Валентин Петрович Катаев (1897—1986) – русский советский писатель, драматург, поэт. Признанный классик современной отечественной литературы. В его писательском багаже произведения самых различных жанров – от прекрасных и мудрых детских сказок до мемуаров и литературоведческих статей. Особенную популярность среди российских читателей завоевали произведения В. П. Катаева для детей. Написанная в годы войны повесть «Сын полка» получила Сталинскую премию. Многие его произведения были экранизированы и стали классикой отечественного киноискусства.
Книга писателя-сибиряка Льва Черепанова рассказывает об одном экспериментальном рейсе рыболовецкого экипажа от Находки до прибрежий Аляски.Роман привлекает жизненно правдивым материалом, остротой поставленных проблем.
В книгу известного грузинского писателя Арчила Сулакаури вошли цикл «Чугуретские рассказы» и роман «Белый конь». В рассказах автор повествует об одном из колоритнейших уголков Тбилиси, Чугурети, о людях этого уголка, о взаимосвязях традиционного и нового в их жизни.

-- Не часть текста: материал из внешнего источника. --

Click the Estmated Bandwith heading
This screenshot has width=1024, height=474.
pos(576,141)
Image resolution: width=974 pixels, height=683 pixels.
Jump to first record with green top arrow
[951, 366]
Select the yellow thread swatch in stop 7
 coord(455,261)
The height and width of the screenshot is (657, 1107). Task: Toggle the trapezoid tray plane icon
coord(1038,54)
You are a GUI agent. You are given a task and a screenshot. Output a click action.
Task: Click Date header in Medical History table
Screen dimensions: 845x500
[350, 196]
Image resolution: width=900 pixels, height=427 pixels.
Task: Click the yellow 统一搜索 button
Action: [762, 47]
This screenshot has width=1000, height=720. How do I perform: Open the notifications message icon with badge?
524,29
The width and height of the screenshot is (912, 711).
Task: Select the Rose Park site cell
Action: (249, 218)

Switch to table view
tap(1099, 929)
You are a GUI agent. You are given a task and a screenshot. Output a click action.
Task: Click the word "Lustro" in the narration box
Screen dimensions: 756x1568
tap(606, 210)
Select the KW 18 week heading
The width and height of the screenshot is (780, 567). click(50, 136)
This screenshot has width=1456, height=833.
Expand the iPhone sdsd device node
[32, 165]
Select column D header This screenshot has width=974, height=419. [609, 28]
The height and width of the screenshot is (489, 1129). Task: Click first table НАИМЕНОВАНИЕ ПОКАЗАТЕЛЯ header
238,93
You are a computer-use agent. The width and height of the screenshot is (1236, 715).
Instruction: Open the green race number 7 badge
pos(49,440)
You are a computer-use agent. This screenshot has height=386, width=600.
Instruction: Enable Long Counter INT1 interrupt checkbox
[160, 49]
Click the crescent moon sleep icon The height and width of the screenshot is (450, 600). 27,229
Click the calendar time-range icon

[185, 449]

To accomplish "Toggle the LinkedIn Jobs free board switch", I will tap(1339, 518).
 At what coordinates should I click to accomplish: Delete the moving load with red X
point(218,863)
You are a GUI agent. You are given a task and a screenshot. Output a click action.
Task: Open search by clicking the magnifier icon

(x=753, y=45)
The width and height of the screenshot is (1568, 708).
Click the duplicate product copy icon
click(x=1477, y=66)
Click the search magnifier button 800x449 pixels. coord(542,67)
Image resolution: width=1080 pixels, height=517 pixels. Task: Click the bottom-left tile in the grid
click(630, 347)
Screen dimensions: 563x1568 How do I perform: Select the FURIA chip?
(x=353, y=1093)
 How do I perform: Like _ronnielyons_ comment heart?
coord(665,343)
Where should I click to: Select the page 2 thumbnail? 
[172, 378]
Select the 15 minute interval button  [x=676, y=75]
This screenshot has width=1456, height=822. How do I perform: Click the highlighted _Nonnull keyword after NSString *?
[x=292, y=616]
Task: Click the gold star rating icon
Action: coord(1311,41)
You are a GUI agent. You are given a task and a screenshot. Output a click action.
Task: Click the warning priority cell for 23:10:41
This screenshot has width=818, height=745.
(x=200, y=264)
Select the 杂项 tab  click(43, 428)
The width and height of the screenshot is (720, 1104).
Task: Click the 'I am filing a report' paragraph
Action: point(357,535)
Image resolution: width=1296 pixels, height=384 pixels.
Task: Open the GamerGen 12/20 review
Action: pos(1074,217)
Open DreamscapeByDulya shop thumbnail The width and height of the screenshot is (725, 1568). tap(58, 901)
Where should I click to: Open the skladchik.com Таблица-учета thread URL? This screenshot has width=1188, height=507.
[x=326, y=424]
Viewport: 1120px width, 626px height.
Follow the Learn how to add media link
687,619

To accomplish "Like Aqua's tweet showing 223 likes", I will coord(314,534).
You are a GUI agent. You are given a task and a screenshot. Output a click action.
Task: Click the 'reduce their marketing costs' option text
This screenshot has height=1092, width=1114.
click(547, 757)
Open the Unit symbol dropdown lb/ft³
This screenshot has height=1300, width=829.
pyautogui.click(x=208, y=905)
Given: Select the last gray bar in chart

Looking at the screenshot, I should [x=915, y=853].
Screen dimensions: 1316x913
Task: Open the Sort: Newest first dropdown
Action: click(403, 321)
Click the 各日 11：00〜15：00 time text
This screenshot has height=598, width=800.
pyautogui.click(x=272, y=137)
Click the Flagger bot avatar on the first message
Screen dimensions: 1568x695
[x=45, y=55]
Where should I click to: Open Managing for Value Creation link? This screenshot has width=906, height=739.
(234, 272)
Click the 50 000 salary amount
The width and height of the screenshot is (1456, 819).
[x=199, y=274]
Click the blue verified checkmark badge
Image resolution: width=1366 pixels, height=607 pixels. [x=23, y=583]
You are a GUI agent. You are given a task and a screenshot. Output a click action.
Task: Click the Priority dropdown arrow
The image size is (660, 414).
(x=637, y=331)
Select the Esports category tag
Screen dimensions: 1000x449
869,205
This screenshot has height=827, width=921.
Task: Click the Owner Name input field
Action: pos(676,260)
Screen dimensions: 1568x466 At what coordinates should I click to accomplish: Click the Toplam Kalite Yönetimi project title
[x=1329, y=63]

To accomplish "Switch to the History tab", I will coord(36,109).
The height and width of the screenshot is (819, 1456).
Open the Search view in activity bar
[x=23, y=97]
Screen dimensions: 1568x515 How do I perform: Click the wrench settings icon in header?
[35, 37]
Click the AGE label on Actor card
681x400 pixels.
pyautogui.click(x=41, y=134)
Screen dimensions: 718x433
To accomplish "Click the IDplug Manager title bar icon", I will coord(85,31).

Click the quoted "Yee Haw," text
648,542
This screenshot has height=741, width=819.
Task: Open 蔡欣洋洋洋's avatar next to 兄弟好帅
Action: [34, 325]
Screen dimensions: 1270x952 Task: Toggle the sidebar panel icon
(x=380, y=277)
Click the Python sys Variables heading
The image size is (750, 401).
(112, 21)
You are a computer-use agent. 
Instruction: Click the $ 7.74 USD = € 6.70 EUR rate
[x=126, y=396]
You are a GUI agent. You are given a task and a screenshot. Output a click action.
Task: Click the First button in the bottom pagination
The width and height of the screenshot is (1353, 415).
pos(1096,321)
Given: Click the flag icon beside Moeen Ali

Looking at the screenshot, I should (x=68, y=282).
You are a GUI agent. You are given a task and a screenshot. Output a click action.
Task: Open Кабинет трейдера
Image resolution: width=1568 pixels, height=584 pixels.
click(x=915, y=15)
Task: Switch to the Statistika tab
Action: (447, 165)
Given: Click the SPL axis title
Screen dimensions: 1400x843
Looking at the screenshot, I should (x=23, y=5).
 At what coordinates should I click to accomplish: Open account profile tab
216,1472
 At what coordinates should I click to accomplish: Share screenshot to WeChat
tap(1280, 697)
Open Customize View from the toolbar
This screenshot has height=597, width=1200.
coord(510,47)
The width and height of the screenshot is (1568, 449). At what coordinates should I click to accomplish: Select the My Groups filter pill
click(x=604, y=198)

Сергей Федорович Буданцев (1896—1940) — известный русский советский писатель, творчество которого высоко оценивал М. Горький. Участник революционных событий и гражданской войны, Буданцев стал известен благодаря роману «Мятеж» (позднее названному «Командарм»), посвященному эсеровскому мятежу в Астрахани. Вслед за этим выходит роман «Саранча» — о выборе пути агрономом-энтомологом, поставленным перед необходимостью определить: с кем ты? Со стяжателями, грабящими народное добро, а значит — с врагами Советской власти, или с большевиком Эффендиевым, разоблачившим шайку скрытых врагов, свивших гнездо на пограничном хлопкоочистительном пункте.Произведения Буданцева написаны в реалистической манере, автор ярко живописует детали быта, крупным планом изображая события революции и гражданской войны, социалистического строительства.